How can one person motivate the modestly paid staff of a Nicaraguan health NGO to substantially improve job knowledge and performance? That was the challenge facing Conny Peralta, a nurse-supervisor with Profamilia, her country’s leading family planning organization. She knew that her clinics’ current approach –- reviewing clinic statistics, reporting to staff on weaknesses, and following up with trainings and reading assignments -– wasn’t stimulating staff to break any service records. But how could she shake things up?

The answer came in the form of a PEAK Fellowship. Conny spent six weeks with ProSalud, a non-profit health services organization that is an innovator in staff training and motivation. During this time, she observed and then facilitated a “Knowledge Award” contest that uses a quiz-show format to not only test staff members’ job knowledge but to improve it by encouraging clinics to compete for top scores and prizes.

When she returned to Nicaragua, Conny used her PEAK applied project to adapt the “Knowledge Award” to her own staff’s training needs. She already knew what areas needed work thanks to the results of the previous year’s evaluation. So, she examined the issues that each category of staff member needed to address (including doctors, nurses, health promoters, lab workers, cleaning staff, administrators, and secretaries), and formulated quiz questions for each group.

She then prepared packets of information on each topic and sent them to staff at the various clinics. After about a month, it was time for the first contest.

“How it works,” said Conny, “is that if our supervisory visits revealed a need to improve nurses’ skills in family planning counseling, for example, this would become the contest topic in the nurses’ category.” During their quiz segment, the nurses would be asked questions such as, “name the six steps of family planning counseling,” or “identify three critical audiences for family planning information.” Those with the highest scores would win individual prizes -- such as hats and t-shirts -- and each nurse’s score would be factored into his or her clinic’s overall score.

These contests have been so well-received and have done such a good job of improving staff knowledge and teamwork that Conny’s organization, Profamilia, has expanded the contest beyond the six clinics in her applied project to all of the organization’s 16 service points.
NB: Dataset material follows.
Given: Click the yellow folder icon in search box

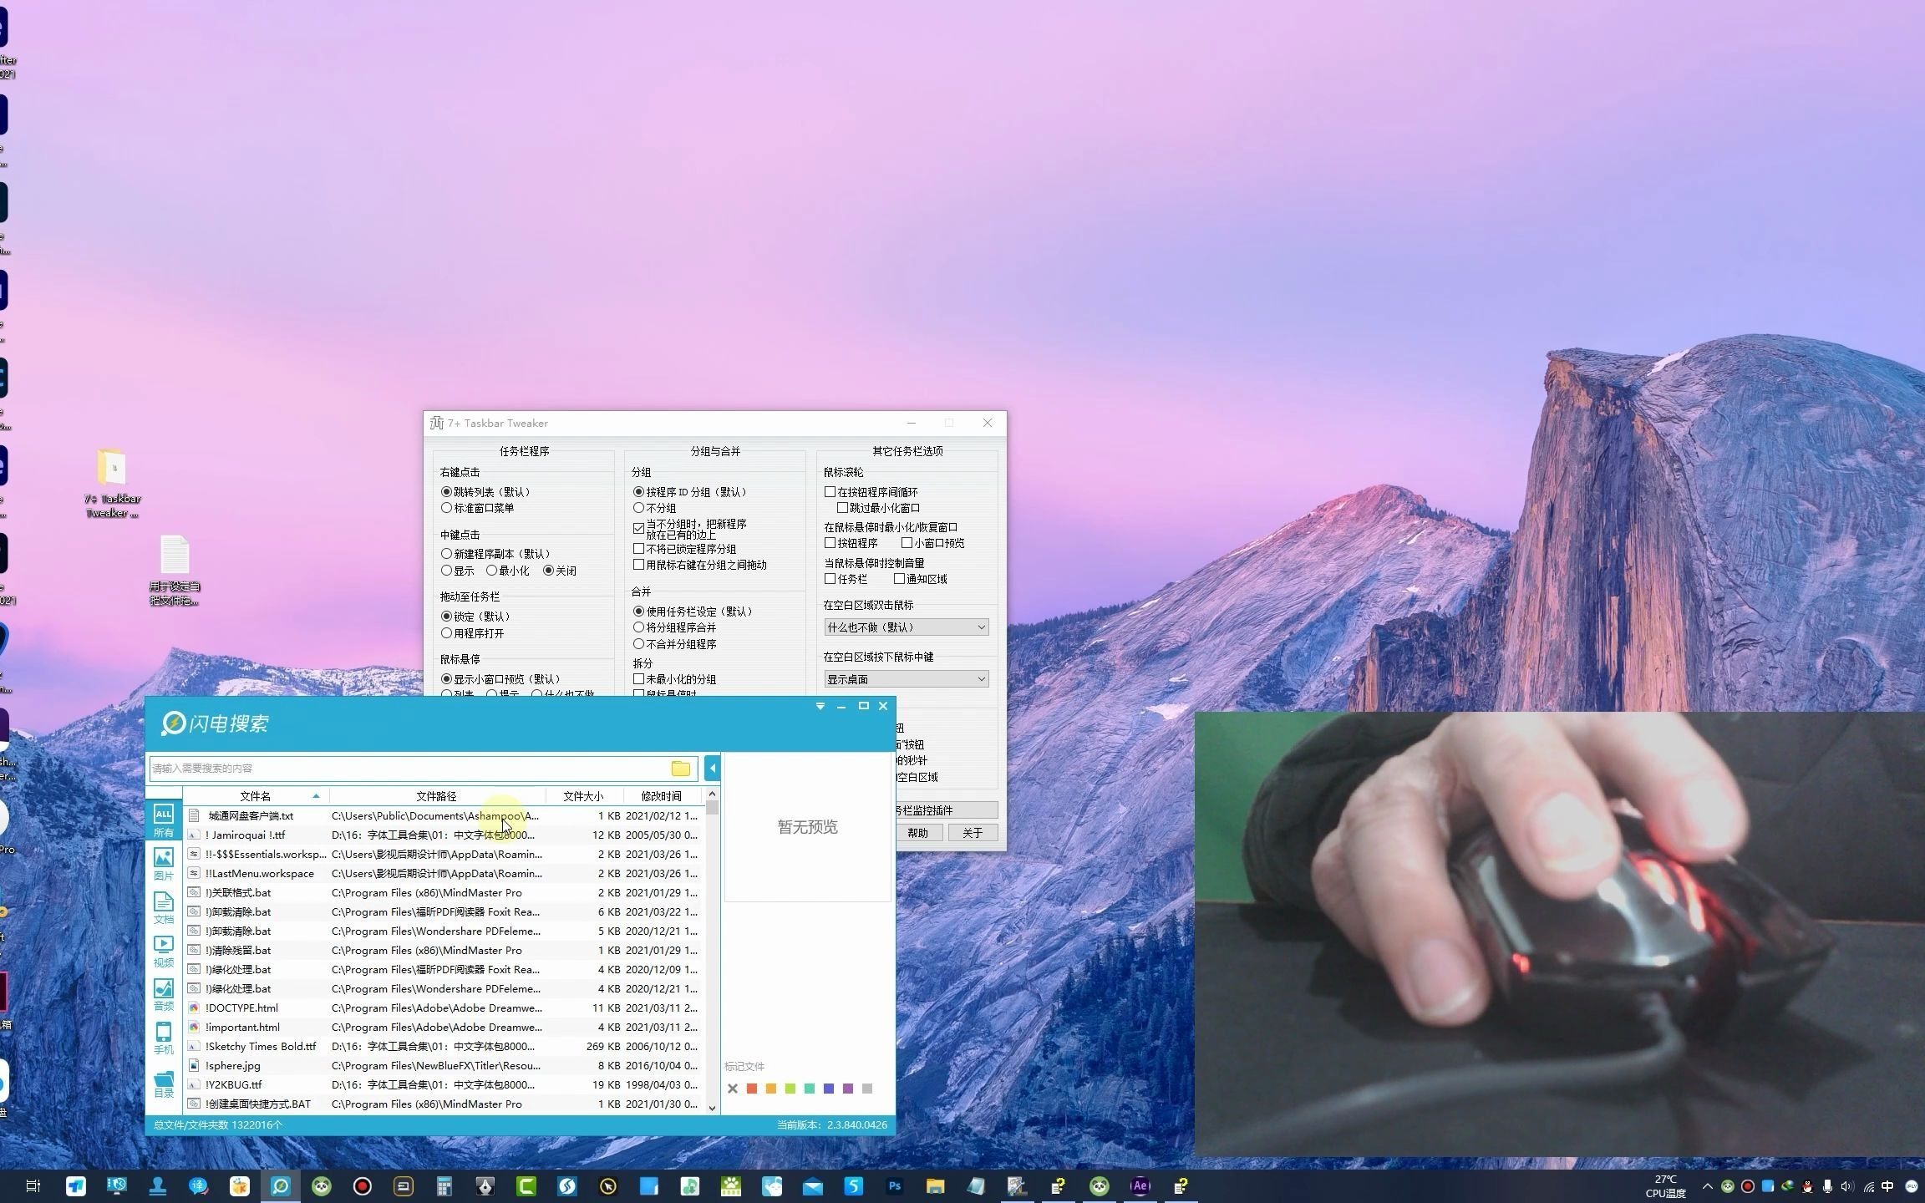Looking at the screenshot, I should click(680, 769).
To date, Conny has trained more than 100 staff members and has coupled her contests with a new, more transparent model of supervision that together have clarified the way in which clinics are evaluated and supported.

As a direct result of her PEAK Fellowship, Conny has received recognition from USAID/Nicaragua. She has been promoted and now supervises all 16 clinics. She has also shared this training model with other organizations. It is currently being implemented by Nicaragua’s Ministry of Health, and now CEMOPLAF, an Ecuadoran health and development organization, is eager to have Conny train its staff in her methods.